One of the problems though when looking at books like this, is they tend to focus on the type of soldier as part of an army. In most role playing games, the players are usually controlling one character at a time. But it does provide you with some ideas if you're running a war. For example, the archers, while not as heavily armed or armored as other soldiers, often found behind staked ground. This prevented knights from charging them. Little details like that can go a long way.

If you're playing an archer like character, from his own experience, he might know to make use of terrain so that the enemy has a harder time getting to him.

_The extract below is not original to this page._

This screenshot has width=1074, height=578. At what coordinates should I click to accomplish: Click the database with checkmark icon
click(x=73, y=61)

Even when it comes to naming conventions, the 'longbow' is called a warbow because they were constructed in mass quantities for wartime and used in wars. It might not change the equipment in the Player's Handbook for example, but if the players start talking about the qualities of their warbows as opposed to longbows, it gives them a more personalized touch.

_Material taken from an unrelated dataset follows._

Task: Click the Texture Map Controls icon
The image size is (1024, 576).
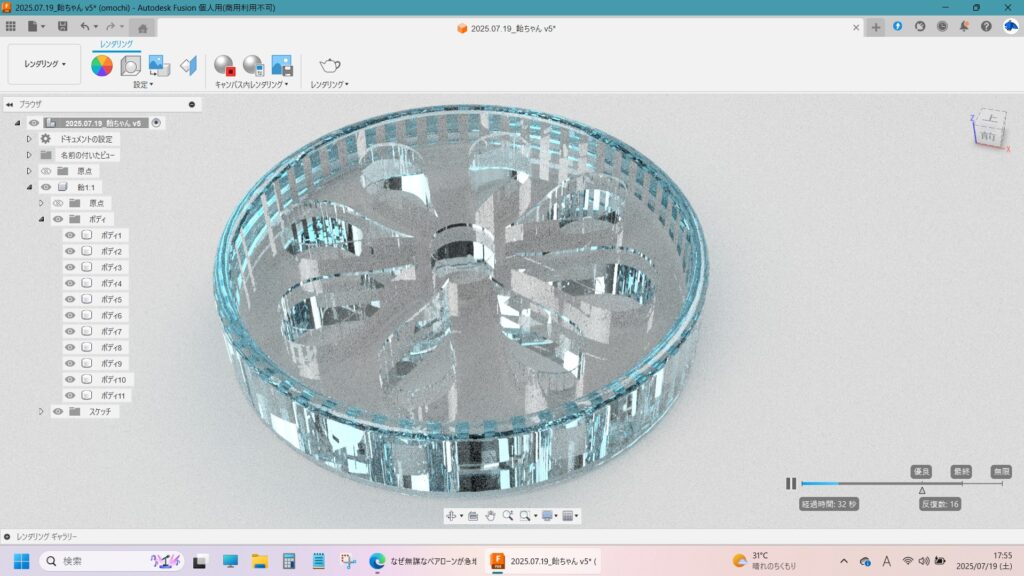Action: click(x=188, y=66)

One thing the book notes, is the importance of having a 'higher' allegiance. It mentions this not as die hard fanatics or anything of that nature, but the willingness to stand and die down to a man for a cause. It assumes a chain of loyalty ranging from the common soldier to his commander, from his commander up the chain of command to the king, and then even to the land itself, to England. This patriotism could be a trait for characters or loyalty to their allies and friends or to the king. Providing characters hooks to the setting can be easy if they are willing to have their characters invest in something outside of themselves.